### SHORT TASK
Write out every line of the records below word for word, leaving the pictures out of your answer.

━━━ RECORDS SUPPLIED

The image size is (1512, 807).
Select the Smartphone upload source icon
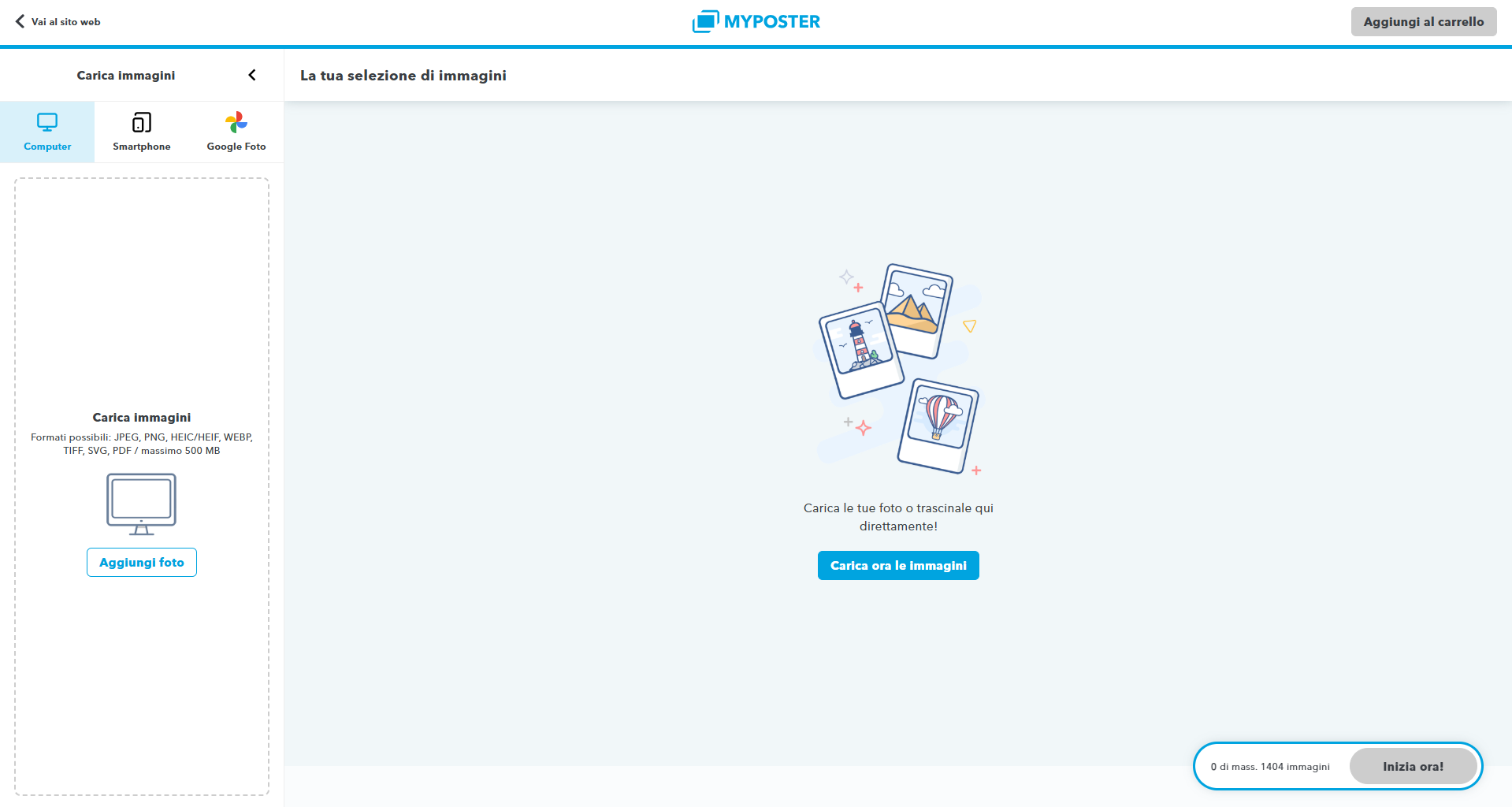141,123
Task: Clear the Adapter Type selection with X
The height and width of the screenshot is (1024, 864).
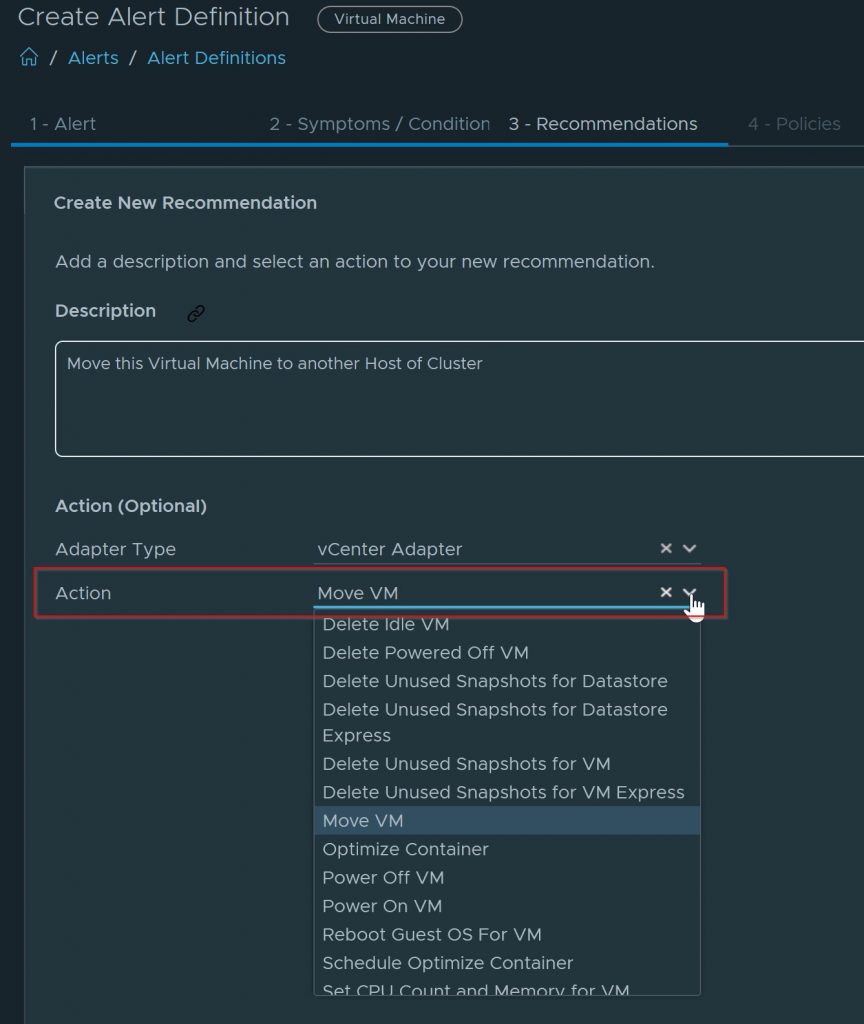Action: [666, 549]
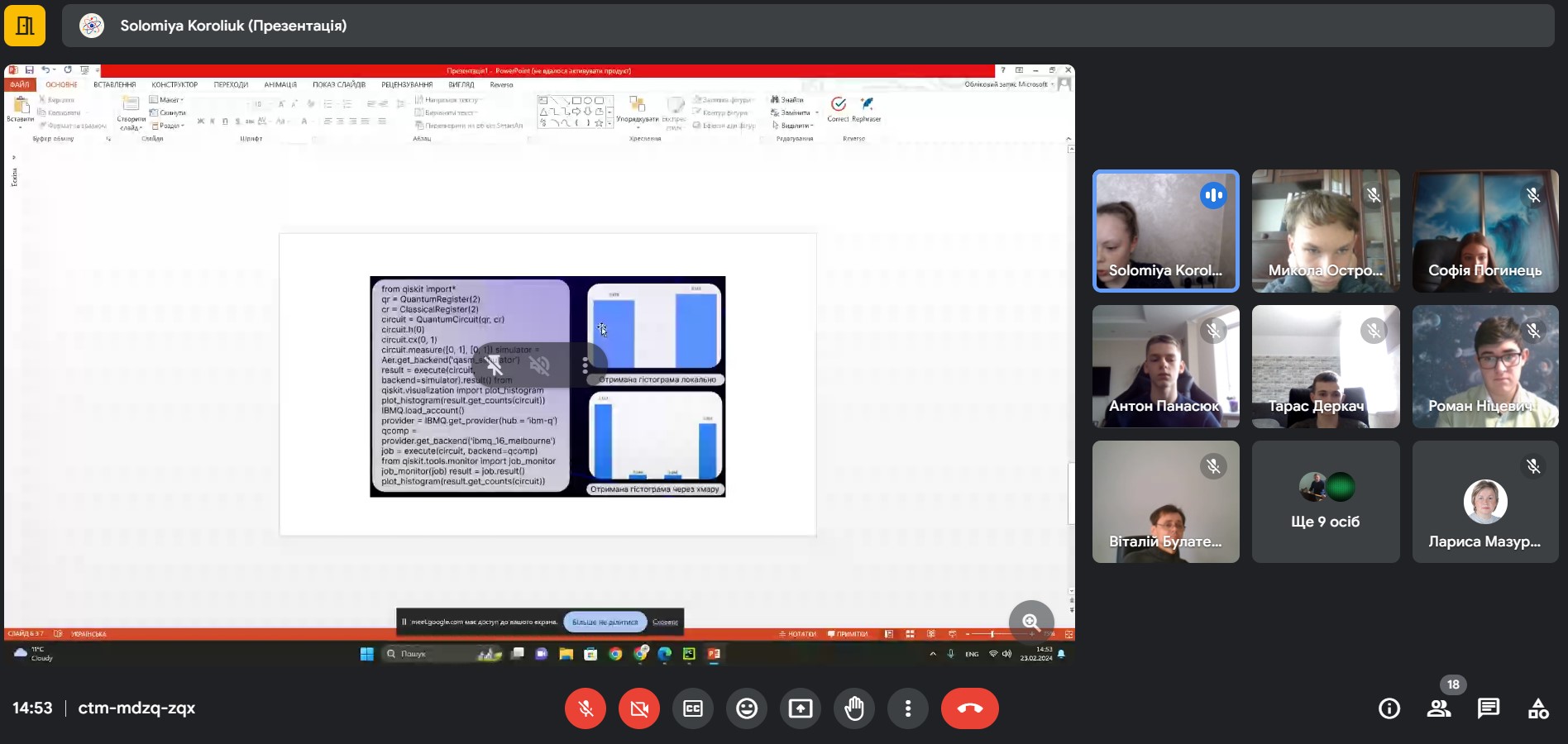Viewport: 1568px width, 744px height.
Task: Click the blue stop sharing button
Action: coord(605,622)
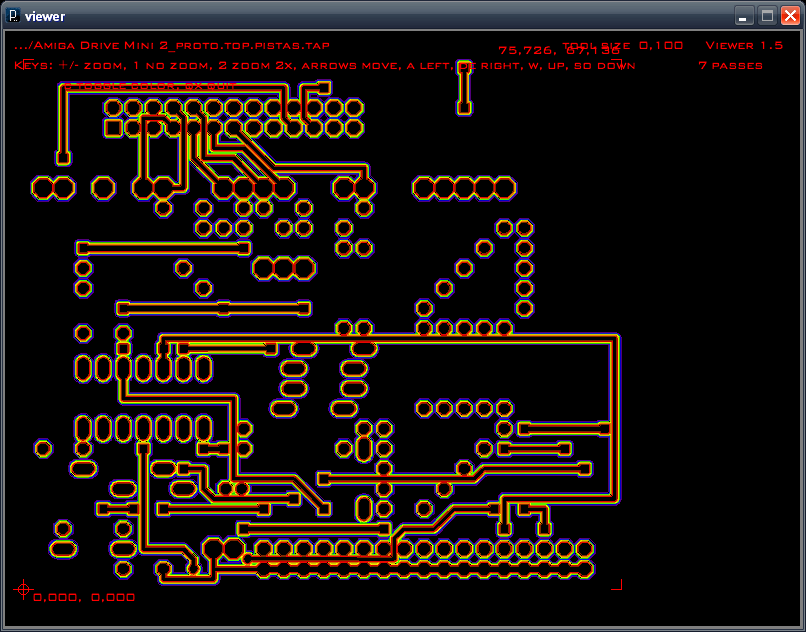Click the 'toggle color' hint text
Image resolution: width=806 pixels, height=632 pixels.
[150, 86]
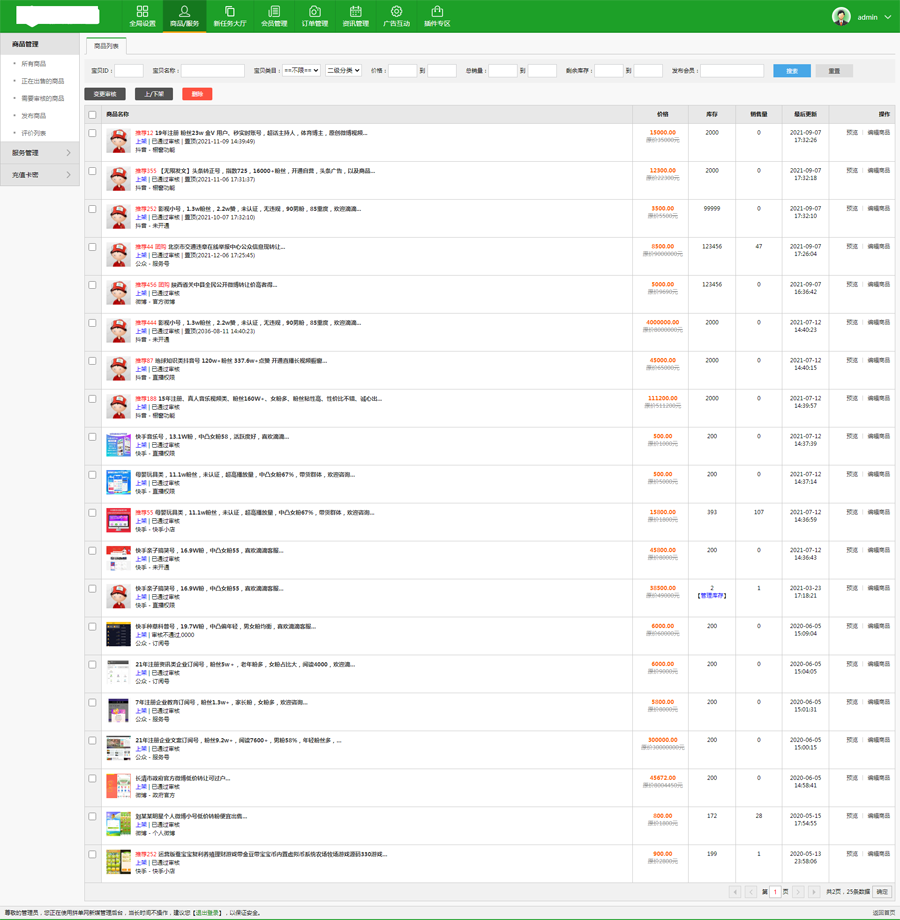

━━━━━━

### EXERCISE RESPONSE
The image size is (1512, 807).
Select the Smartphone upload source icon
141,123
Task: Clear the Adapter Type selection with X
The height and width of the screenshot is (1024, 864).
Action: [666, 549]
Viewport: 1568px width, 744px height.
Task: Click the blue stop sharing button
Action: coord(605,622)
Click the 'toggle color' hint text
Image resolution: width=806 pixels, height=632 pixels.
[150, 86]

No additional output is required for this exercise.